50 Worst Films of the 90s: Part 2 (#40-#31)

Coming hot off the trail of my 100 Best Films of the 90s, I’d be remiss if I didn’t offer you this tasty smorgasbord of stinky crap the 90s strained out of its butt. In a ten year time period, Hollywood made quite possibly more garbage during this decade than any other.

From terrible video game adaptations to Dennis Rodman as an actor, these ten years were overflowing with so much celluloid diarrhea, I had a real hotdog of a time picking my fifty worst. But I tried.

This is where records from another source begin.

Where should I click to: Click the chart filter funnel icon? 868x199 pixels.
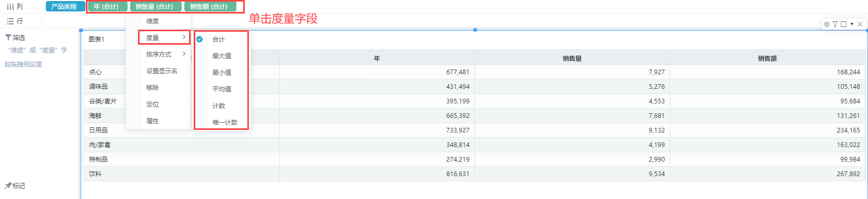(x=835, y=24)
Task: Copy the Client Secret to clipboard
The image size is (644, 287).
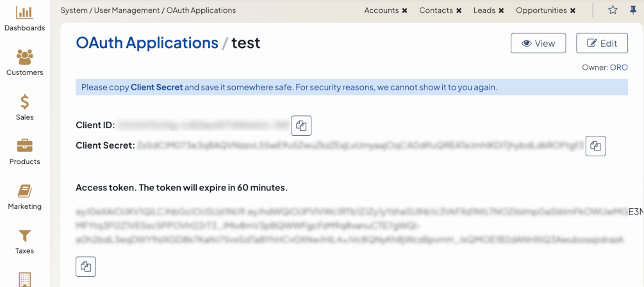Action: 595,145
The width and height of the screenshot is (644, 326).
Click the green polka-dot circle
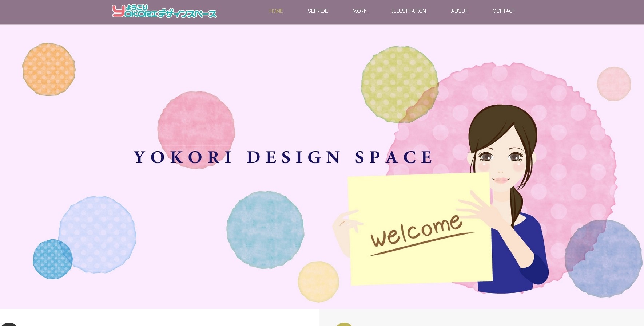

Over the course of this series, I will be releasing ten entries at a time over a five week period. Welcome to the 50th through the 41st worst films the 1990s had to offer….

40. The Phantom

1996 / USA / dir. Simon Wincer / 100 minutes

cast: Billy Zane, Treat Williams, Kristy Swanson, Catherine Zeta-Jones, James Remar, Patrick McGoohan, Cary Hiroyuki-Tagawa, David Proval

I loved this movie as a kid because purple is my favorite color. Seeing it recently I realize how awful it is. A guy in a purple leotard riding a white horse through the jungle. Talk about the stupidest camouflage. Anyone could see him from miles away, riding his stupid horse, dressed like a fucking grape. Besides that, this old-timey comic book adaptation is a real snooze, a lackluster mystery, a terrible villain (Treat Williams), a boring love interest (Kristy Swanson), not even Catherine Zeta-Douglas can save this heap of shit. I think Billy Zane is one of the more underrated actors of this 90s time period and I’m really surprised Titanic (a year after this) didn’t make him more a star. But here he’s just as bad as the painfully fake set pieces and wooden performances that surround him. It’s no fun. (Streaming on Amazon Prime, PlutoTV and Paramount+)

39. Color of Night

1994 / USA / dir. Richard Rush / 121 minutes ; 139 minutes (Director’s Cut)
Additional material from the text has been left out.